Critical Evaluation

(Critical Survey of Literature for Students)

Critical reaction to The History of Henry Esmond, Esquire is as varied as reader reactions are to the characters themselves. William Makepeace Thackeray attempted to offset contemporary charges of “diffuseness” by providing a well-integrated novel; he sacrificed profitable serial publication to do so and concluded that the book was “the very best” he could do. Many critics have agreed with him. Others, however, remain loyal to the panoramic social vision and ironic authorial commentary of the earlier Vanity Fair (1847-1848, serial; 1848, book).

Thackeray cast The History of Henry Esmond, Esquire in the form of a memoir or reminiscence: An old man recounts his earlier life, describing it from the vantage point of a later time and distancing it further with third-person narration. The occasional use of “I” suggests the involved narrator, either at emotional high points or moments of personal reflection. The distancing in time is increased by Esmond’s daughter’s preface, wherein Rachel Esmond Warrington not only “completes” certain details of the plot but also suggests ambiguities in the characterization of her own mother, Rachel, and of her stepsister, Beatrix.
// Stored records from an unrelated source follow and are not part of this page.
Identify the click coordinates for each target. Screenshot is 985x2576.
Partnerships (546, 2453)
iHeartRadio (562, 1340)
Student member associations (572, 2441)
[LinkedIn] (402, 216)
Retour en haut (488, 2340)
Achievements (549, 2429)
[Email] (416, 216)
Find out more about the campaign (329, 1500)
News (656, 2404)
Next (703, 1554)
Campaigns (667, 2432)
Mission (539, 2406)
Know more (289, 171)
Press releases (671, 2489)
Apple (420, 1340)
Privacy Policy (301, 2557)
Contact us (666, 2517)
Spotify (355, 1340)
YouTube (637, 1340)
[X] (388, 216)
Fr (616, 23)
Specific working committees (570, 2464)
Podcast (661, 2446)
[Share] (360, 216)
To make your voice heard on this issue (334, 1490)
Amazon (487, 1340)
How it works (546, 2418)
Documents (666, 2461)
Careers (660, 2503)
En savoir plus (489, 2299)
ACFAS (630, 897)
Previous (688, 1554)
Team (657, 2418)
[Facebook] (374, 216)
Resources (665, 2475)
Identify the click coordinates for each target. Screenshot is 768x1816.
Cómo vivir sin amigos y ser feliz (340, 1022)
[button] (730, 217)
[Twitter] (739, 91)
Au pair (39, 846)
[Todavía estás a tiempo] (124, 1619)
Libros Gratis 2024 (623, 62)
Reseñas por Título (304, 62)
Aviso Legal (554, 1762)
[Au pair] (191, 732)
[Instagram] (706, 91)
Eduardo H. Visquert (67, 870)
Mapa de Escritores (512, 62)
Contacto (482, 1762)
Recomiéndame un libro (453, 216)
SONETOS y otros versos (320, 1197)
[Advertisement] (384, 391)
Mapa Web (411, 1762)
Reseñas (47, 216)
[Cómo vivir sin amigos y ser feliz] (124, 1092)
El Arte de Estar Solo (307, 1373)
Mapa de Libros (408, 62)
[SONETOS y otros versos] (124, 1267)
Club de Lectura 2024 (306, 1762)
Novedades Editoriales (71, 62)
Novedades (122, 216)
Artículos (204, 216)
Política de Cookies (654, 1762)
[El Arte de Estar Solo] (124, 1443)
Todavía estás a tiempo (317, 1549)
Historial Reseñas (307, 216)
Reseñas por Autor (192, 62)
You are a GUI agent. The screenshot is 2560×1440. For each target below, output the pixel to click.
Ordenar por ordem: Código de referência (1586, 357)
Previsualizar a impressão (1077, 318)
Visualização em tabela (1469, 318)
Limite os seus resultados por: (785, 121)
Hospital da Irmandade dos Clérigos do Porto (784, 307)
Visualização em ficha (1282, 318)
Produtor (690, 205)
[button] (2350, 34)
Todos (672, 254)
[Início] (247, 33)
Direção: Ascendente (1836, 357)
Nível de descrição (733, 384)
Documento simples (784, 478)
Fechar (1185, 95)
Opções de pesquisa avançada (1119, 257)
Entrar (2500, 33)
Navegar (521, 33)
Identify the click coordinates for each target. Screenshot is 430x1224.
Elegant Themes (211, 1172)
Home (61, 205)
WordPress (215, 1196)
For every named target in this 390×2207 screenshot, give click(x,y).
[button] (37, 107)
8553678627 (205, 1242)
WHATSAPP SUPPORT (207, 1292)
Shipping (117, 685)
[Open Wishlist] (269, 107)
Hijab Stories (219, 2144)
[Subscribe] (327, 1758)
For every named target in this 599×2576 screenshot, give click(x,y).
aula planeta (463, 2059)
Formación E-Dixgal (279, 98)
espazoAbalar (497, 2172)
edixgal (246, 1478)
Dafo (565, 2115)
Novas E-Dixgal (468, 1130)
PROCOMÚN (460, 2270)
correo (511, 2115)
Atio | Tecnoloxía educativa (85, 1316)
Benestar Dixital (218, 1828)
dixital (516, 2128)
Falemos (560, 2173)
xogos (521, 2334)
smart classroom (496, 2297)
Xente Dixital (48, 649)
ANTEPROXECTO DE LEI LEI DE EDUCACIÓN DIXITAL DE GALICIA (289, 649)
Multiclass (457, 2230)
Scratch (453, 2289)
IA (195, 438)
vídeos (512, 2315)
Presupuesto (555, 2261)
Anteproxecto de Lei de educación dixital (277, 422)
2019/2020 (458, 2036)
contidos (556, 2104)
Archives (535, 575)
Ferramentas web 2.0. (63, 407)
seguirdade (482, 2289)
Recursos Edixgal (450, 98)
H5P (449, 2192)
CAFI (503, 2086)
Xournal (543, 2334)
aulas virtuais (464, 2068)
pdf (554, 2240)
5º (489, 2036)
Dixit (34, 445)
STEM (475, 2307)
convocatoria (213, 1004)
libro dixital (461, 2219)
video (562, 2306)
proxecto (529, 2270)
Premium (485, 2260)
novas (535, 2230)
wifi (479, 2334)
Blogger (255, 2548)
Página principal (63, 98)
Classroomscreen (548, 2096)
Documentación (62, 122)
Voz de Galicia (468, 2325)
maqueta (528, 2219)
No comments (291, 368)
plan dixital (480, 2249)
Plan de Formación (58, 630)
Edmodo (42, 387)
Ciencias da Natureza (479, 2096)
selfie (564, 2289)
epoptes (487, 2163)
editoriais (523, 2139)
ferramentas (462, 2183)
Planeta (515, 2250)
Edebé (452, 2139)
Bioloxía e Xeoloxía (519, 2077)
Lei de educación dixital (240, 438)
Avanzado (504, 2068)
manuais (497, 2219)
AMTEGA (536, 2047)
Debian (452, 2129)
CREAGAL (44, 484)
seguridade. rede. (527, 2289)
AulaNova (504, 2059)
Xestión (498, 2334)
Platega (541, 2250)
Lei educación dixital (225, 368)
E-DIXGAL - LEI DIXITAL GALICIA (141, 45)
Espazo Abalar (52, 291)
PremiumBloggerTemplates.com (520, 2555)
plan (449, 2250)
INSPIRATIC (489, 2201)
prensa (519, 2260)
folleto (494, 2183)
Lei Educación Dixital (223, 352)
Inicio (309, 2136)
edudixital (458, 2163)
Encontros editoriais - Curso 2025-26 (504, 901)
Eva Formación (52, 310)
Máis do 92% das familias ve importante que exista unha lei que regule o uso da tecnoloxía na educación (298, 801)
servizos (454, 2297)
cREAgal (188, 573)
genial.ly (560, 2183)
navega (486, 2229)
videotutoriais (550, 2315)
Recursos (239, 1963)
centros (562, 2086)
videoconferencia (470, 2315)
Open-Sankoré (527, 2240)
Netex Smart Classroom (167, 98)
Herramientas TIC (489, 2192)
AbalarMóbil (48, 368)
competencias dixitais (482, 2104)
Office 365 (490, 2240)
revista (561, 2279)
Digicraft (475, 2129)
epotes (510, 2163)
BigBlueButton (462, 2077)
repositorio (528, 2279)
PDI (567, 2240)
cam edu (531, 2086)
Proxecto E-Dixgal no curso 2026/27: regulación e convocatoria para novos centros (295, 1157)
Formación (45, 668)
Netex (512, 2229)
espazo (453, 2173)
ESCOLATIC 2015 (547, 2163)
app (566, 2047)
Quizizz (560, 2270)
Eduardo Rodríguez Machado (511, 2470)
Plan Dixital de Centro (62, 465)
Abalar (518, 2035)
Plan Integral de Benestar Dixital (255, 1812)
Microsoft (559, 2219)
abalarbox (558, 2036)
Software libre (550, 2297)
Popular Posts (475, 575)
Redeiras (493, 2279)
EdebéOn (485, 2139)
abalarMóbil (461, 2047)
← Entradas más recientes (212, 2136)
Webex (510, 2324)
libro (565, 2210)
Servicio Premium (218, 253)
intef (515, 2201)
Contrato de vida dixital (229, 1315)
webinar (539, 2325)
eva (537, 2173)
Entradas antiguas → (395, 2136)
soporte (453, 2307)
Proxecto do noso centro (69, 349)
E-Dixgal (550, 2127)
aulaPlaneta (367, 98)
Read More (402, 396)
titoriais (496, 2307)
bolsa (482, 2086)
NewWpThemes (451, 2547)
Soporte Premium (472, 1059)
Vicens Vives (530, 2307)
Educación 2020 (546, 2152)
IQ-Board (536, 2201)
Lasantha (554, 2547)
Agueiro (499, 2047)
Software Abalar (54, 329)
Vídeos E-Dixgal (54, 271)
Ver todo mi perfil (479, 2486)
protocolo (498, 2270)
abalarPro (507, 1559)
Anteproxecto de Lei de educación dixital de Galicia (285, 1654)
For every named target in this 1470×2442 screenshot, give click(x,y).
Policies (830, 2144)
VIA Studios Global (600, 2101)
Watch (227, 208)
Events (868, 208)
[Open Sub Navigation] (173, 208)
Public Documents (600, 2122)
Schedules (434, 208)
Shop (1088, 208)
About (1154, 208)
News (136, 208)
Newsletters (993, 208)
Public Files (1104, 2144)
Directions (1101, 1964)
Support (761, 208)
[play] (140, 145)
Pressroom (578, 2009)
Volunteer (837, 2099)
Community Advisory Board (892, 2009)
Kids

Readers of later times reacted favorably to this early use of a central intelligence whose point of view, limited and not omniscient, can suggest the disparities between appearance and reality. The readers’ interpretations of the narrator’s “reliability” can also shift. The question arises whether Esmond is providing a framework within which to reveal only the exemplary and to vindicate himself, or whether he is recollecting as honestly as the self can permit, with the reader knowing more at many points than he.

Thackeray set the novel in the early eighteenth century and attempted to catch the flavor of the Augustan Age, with its military conflicts, its waverings between Church of England and Catholicism, and the problems of its monarchs, William, Queen Anne, George II, and the Stuart Pretender. Thackeray was lauded for his adeptness in suggesting the language and manners of that earlier time without sending readers to glossaries or lapsing into linguistic archness. The novel, therefore, is praised by many critics as a polished example of the historical tale. In this novel, as in Vanity Fair, he is primarily concerned with portraying the social class of masters—primarily the newly arrived and still aspiring scions of society. Their foibles are his special target.